### Embeddings

This notebook code is taken from Francois Challot's book *Deep Learning with Python*, published by Manning, and available [on Amazon](https://www.amazon.com/Deep-Learning-Python-Francois-Chollet/dp/1617294438/ref=sr_1_fkmr0_1?keywords=deep+learning+python+challot&qid=1573571371&sr=8-1-fkmr0). You can see the orignal notebook [on the book's GitHub](https://github.com/fchollet/deep-learning-with-python-notebooks/blob/master/3.5-classifying-movie-reviews.ipynb)

This notebook uses the IMDB movie data set that is built-in with Kerasto demonstrate adding an Embedding layer in a model.


In [6]:
import keras
from keras.datasets import imdb
max_features = 10000

(train_data, train_labels), (test_data, test_labels) = imdb.load_data(num_words=max_features)

The data has been loaded as in the previous Keras idmb notebook. The previous notebook used vectorized one-hot representations of the presence/absence of words in an example. This notebook will show a simple approach to representing the first 20 words of each review in an embedding layer. 

In [7]:
from keras import preprocessing
maxlen = 20

train_data = preprocessing.sequence.pad_sequences(train_data, maxlen=maxlen)
test_data = preprocessing.sequence.pad_sequences(test_data, maxlen=maxlen)

In [9]:
# set up the Embedding layer in a Sequential model
from keras.models import Sequential
from keras.layers import Flatten, Dense, Embedding

model = Sequential()
model.add(Embedding(max_features, 8, input_length=maxlen))
model.add(Flatten())
model.add(Dense(1, activation='sigmoid'))

model.compile(optimizer='rmsprop', loss='binary_crossentropy', metrics=['acc'])
model.summary()

history = model.fit(train_data, train_labels, epochs=10, batch_size=32, validation_split=0.2)



Model: "sequential_3"
_________________________________________________________________
Layer (type)                 Output Shape              Param #   
embedding_3 (Embedding)      (None, 20, 8)             80000     
_________________________________________________________________
flatten_3 (Flatten)          (None, 160)               0         
_________________________________________________________________
dense_3 (Dense)              (None, 1)                 161       
Total params: 80,161
Trainable params: 80,161
Non-trainable params: 0
_________________________________________________________________
Train on 20000 samples, validate on 5000 samples
Epoch 1/10
Epoch 2/10
Epoch 3/10
Epoch 4/10
Epoch 5/10
Epoch 6/10
Epoch 7/10
Epoch 8/10
Epoch 9/10
Epoch 10/10


The validation accuracy reached 75% in this approach. This approach is still a bag of words approach in that each word is considered in isolation. More powerful approaches can capture relationships between words. This can be done with a 1D convolutional layer or recurrent layers. Both of these approaches are demonstrated in other notebooks.

### Embeddings

The one-hot vectors are sparse binary high-dimensional vectors. A lower-dimensional approach is to learn word embeddings from the data. Word embeddings learn vector representations based on word co-occurrence. Words that tend to occur together probably are related in some way, so their vectors should be similar. 

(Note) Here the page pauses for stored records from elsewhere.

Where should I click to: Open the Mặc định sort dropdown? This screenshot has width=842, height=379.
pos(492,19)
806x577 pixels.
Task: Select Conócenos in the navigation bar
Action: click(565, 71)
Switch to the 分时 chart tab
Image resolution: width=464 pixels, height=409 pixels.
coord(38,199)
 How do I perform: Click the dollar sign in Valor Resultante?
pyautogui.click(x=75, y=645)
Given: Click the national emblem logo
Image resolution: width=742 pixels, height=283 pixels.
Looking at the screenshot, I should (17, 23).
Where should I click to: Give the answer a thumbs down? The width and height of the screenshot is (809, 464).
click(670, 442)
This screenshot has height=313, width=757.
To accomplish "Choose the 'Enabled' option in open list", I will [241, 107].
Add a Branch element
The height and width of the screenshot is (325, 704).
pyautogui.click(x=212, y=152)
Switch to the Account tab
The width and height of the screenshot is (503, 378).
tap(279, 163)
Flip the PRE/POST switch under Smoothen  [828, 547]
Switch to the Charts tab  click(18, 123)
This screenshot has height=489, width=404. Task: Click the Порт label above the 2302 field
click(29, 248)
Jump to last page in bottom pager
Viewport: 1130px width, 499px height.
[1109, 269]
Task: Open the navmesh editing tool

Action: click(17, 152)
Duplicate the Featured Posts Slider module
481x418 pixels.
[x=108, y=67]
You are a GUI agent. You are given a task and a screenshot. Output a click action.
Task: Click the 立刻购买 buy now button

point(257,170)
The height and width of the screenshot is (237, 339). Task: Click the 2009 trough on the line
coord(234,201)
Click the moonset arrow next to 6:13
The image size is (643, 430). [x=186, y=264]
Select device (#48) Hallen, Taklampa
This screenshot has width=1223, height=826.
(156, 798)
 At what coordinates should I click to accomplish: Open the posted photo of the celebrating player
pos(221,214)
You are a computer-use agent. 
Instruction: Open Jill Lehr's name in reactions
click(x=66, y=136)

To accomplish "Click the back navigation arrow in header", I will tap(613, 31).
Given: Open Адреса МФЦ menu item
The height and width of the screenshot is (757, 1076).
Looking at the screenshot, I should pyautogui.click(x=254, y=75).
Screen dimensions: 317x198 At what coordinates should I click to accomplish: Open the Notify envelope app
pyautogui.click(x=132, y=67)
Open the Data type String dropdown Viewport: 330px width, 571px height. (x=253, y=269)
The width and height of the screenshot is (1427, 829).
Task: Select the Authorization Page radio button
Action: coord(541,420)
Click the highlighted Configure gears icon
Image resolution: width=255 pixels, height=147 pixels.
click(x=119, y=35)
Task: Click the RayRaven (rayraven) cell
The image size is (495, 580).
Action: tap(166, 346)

Word embeddings can be learned at the same time as training occurs. This was attempted in the example above, with limited results because our data was small and the model not complex enough. 

Another way to use embeddings is to use pretrained embeddings from other sources. Ideally, the best approach would be to either train embeddings or use pretrained embeddings in the domain of the problem. Fortunately, the pretrained embeddings tend to be general enough for many appplications. Popular pretrained embeddings include Word2vec and GloVe.